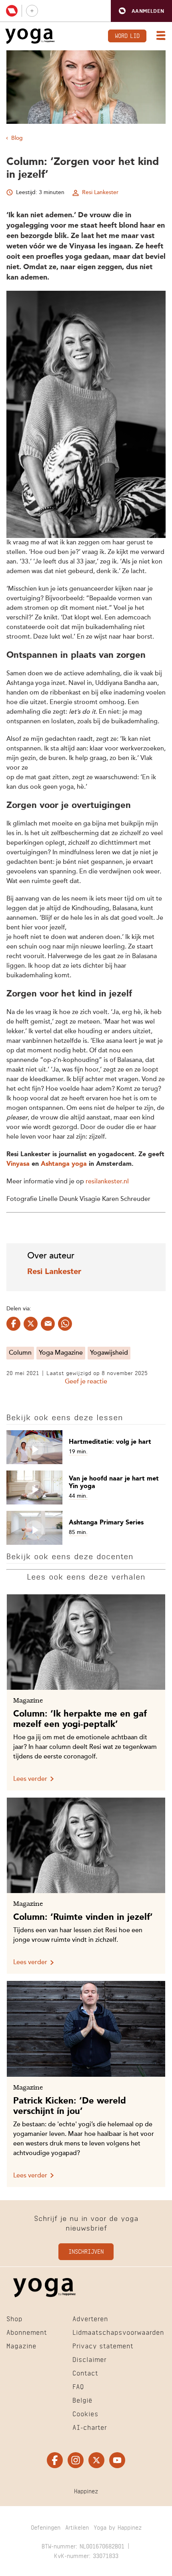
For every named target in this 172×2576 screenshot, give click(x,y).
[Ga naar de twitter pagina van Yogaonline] (96, 2460)
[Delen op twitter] (31, 1324)
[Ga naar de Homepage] (30, 36)
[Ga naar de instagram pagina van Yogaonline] (76, 2460)
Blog (17, 138)
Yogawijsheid (109, 1353)
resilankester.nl (107, 1182)
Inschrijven (86, 2250)
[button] (141, 11)
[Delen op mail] (48, 1324)
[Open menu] (159, 36)
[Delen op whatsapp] (65, 1324)
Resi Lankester (100, 192)
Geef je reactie (86, 1382)
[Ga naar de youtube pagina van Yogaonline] (117, 2460)
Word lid (127, 35)
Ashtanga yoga (64, 1164)
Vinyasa (18, 1164)
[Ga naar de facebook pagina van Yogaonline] (55, 2460)
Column (20, 1353)
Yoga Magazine (61, 1353)
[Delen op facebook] (13, 1324)
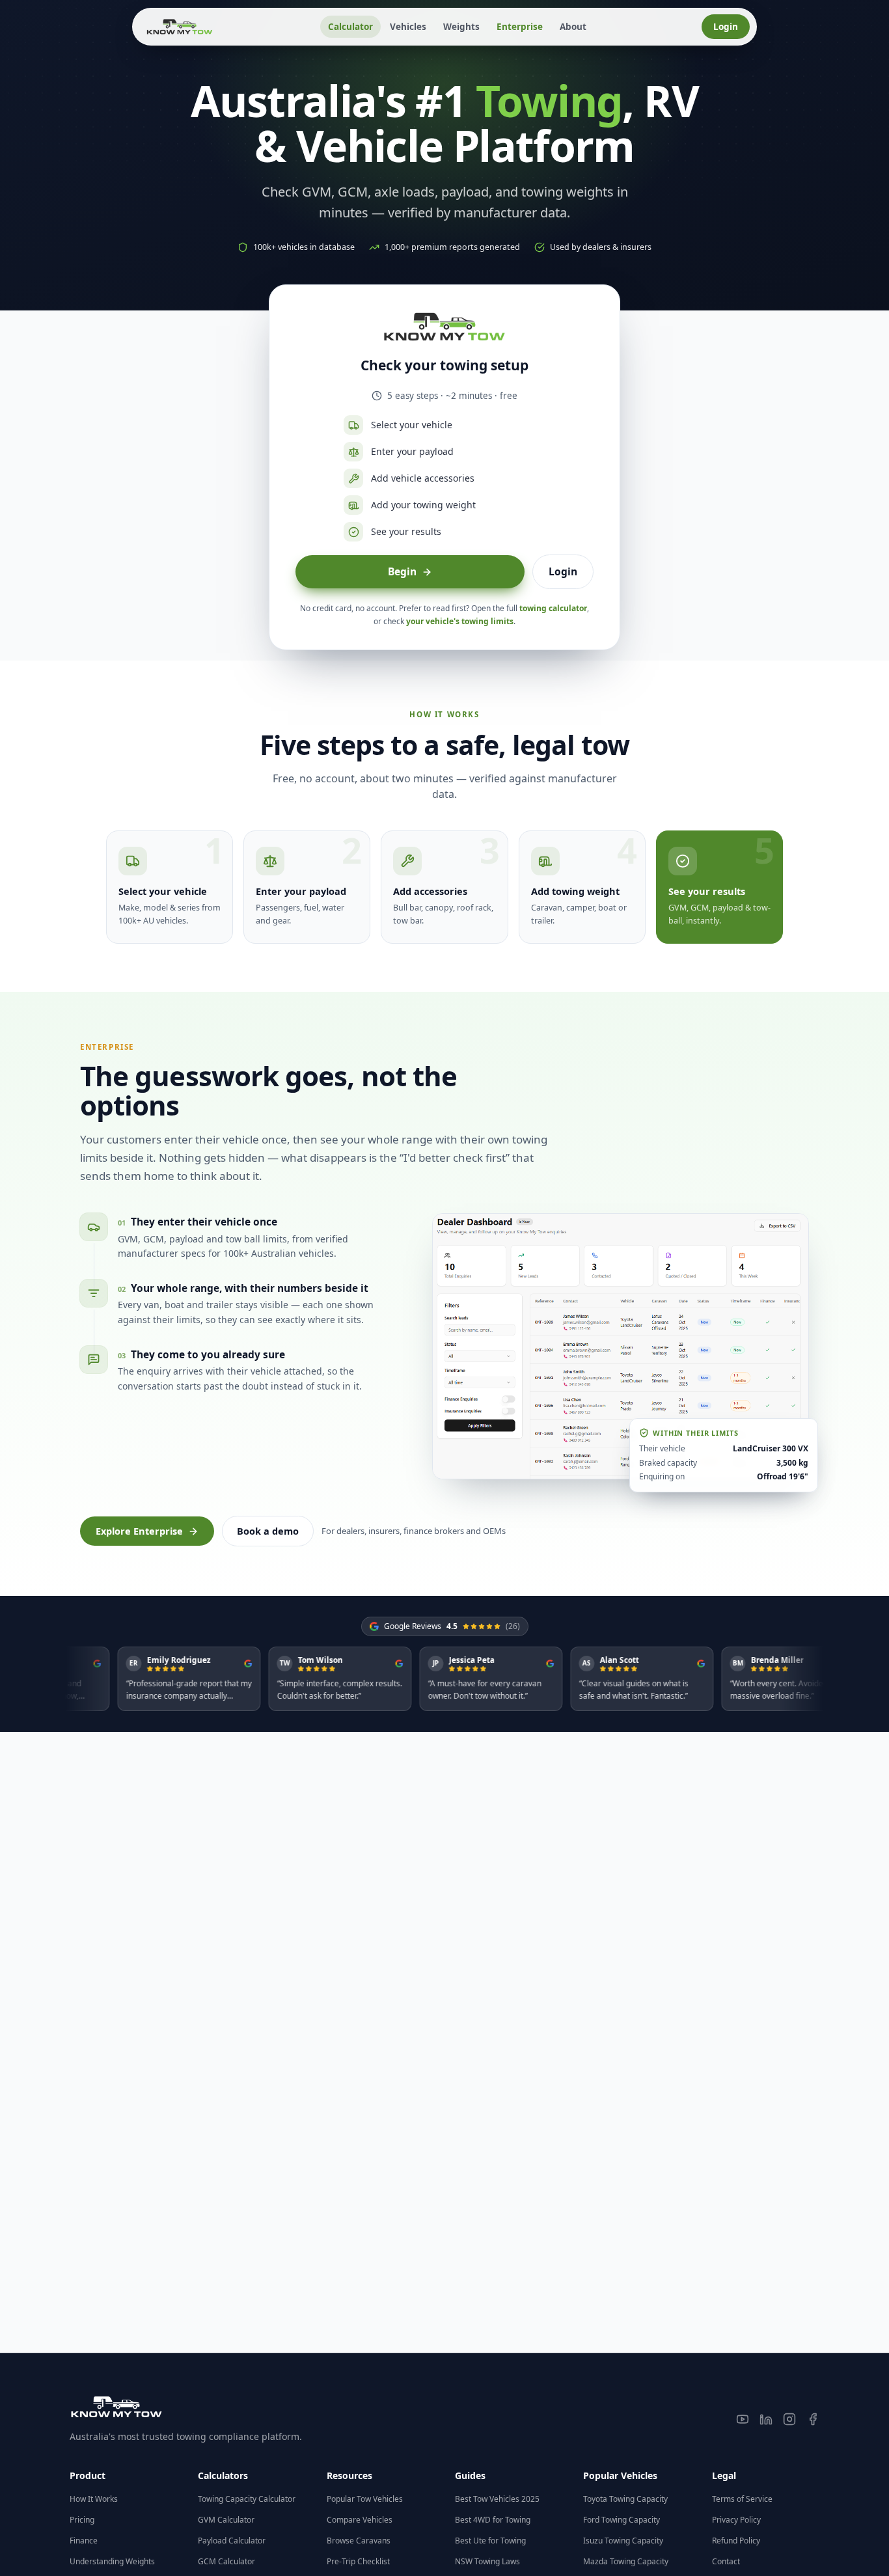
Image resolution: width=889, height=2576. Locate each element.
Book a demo (268, 1530)
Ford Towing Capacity (621, 2519)
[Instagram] (789, 2419)
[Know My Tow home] (179, 26)
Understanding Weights (112, 2561)
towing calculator (553, 608)
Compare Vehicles (359, 2519)
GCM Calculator (226, 2561)
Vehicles (408, 27)
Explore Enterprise (139, 1530)
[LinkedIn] (766, 2419)
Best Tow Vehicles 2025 (497, 2498)
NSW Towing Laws (487, 2561)
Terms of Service (742, 2498)
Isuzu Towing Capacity (623, 2540)
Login (725, 27)
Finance (84, 2540)
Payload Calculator (232, 2540)
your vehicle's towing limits (459, 621)
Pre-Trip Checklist (358, 2561)
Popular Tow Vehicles (365, 2498)
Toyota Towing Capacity (625, 2498)
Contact (726, 2561)
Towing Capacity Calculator (246, 2498)
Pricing (82, 2519)
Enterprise (520, 27)
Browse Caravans (358, 2540)
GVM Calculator (226, 2519)
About (573, 27)
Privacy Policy (736, 2519)
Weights (461, 27)
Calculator (350, 27)
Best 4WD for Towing (492, 2519)
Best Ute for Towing (490, 2540)
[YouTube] (742, 2419)
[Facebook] (812, 2419)
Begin (402, 571)
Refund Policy (736, 2540)
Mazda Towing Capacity (625, 2561)
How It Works (94, 2498)
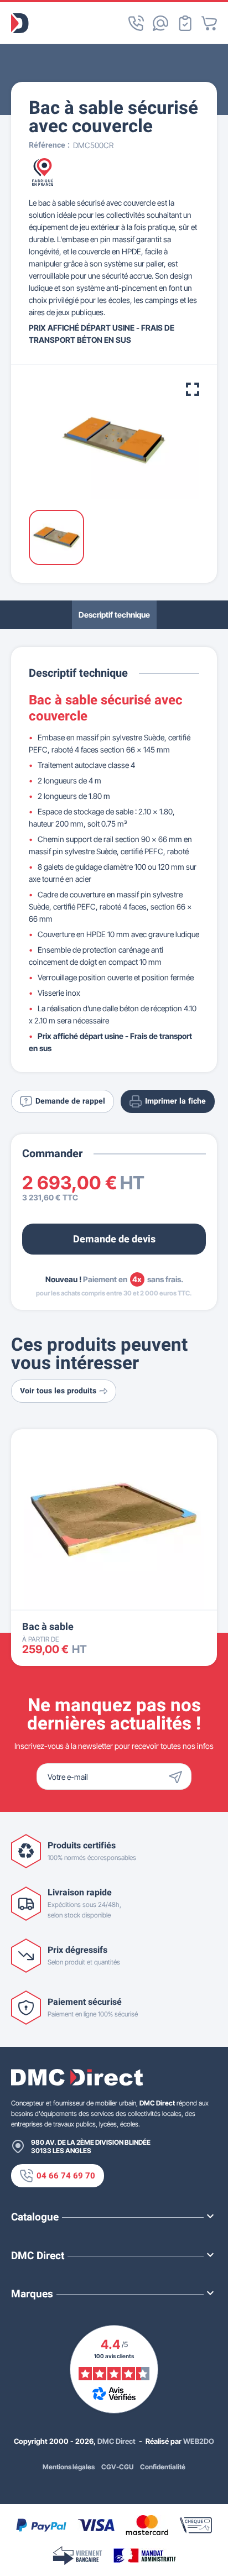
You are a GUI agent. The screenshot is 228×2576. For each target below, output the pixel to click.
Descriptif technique (114, 614)
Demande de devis (114, 1239)
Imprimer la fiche (175, 1101)
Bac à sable (48, 1627)
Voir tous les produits (58, 1391)
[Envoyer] (178, 1776)
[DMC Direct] (20, 23)
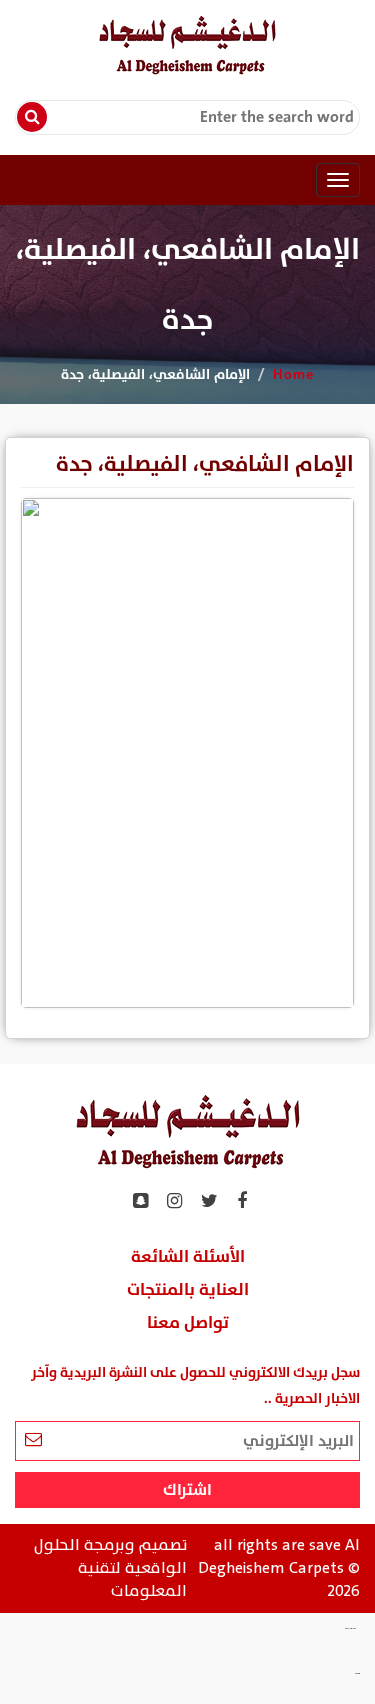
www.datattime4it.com (350, 1629)
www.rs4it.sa (357, 1674)
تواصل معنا (188, 1323)
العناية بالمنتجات (188, 1290)
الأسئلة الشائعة (188, 1257)
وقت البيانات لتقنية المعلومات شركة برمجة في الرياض (365, 1629)
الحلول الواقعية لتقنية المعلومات (110, 1568)
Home (293, 374)
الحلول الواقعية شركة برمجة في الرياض (367, 1674)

::::

# [Description of the task]
Extract, from the listing above, every line where the string "pagina" occurs.

# [Solution]
[Ga naar de twitter pagina van Yogaonline] (96, 2460)
[Ga naar de instagram pagina van Yogaonline] (76, 2460)
[Ga naar de youtube pagina van Yogaonline] (117, 2460)
[Ga naar de facebook pagina van Yogaonline] (55, 2460)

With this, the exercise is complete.